The backside of the Maverick Carter property faces Tobin Music Hall. Its shimmering metallic walls envelope the San Antonio Municipal Auditorium Building, a domed Spanish colonial revival structure designed by Atlee B. Ayres and Associates and built circa 1926.
This deft juxtaposition of new and old architecture was part of a 7-year, $203 million transformation designed,by LMN architects, which transformed the Municipal Auditorium into a state of the art multi-use performing arts center.
Facing the music hall is the Veterans Memorial Plaza, honoring all US Veterans killed in battle. There are individual monuments honoring World War I veterans, a Korean War memorial and a marker recognizing the Battle of the Bulge, I found the Vietnam Veteran’s Memorial created by artist Austin Duel, stunning and evocative.

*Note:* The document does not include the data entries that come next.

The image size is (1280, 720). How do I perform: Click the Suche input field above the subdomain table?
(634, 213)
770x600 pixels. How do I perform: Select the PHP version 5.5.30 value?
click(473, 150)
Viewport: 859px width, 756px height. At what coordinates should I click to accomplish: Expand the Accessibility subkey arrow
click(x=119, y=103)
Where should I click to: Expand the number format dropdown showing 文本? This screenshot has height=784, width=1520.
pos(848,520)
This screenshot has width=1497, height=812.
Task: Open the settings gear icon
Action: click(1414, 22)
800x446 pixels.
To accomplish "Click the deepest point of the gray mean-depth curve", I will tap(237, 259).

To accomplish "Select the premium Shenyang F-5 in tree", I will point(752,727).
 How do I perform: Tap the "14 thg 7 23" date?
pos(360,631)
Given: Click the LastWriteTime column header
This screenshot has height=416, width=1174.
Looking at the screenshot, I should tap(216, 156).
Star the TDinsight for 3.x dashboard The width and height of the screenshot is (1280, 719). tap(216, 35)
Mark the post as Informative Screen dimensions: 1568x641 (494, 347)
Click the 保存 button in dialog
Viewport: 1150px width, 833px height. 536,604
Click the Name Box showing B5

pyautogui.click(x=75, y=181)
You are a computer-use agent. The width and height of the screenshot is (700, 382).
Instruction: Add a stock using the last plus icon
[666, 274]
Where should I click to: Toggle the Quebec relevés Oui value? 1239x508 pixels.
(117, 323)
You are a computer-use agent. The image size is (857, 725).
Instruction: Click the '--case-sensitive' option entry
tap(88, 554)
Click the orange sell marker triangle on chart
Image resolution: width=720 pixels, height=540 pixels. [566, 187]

On the westside of the Plaza is the former Southwestern Bell Building, a high rise designed by architect Irving R. Timlin in 1929-3o.
The early skyscraper adheres to the principles of the Chicago school design while incorporating luscious Spanish baroque detailing around its first-floor window and door frames, acknowledging the region’s Spanish Colonial heritage in its design.
Across the street the William R Stout Building at 306-308 East Martin Street, designed by architect Harvey P. Smith in 1928, does the same on a much smaller scale.
From there one can take Navarro street south, passing Travis Park and the Travis Park Church. The churches corner tower made me stop, resembling part of a French château mysteriously picked up and dropped here on the corner of Travis and Navarro. Soon enough though one is back to the mistakable Texas sights and sounds along the Riverwalk.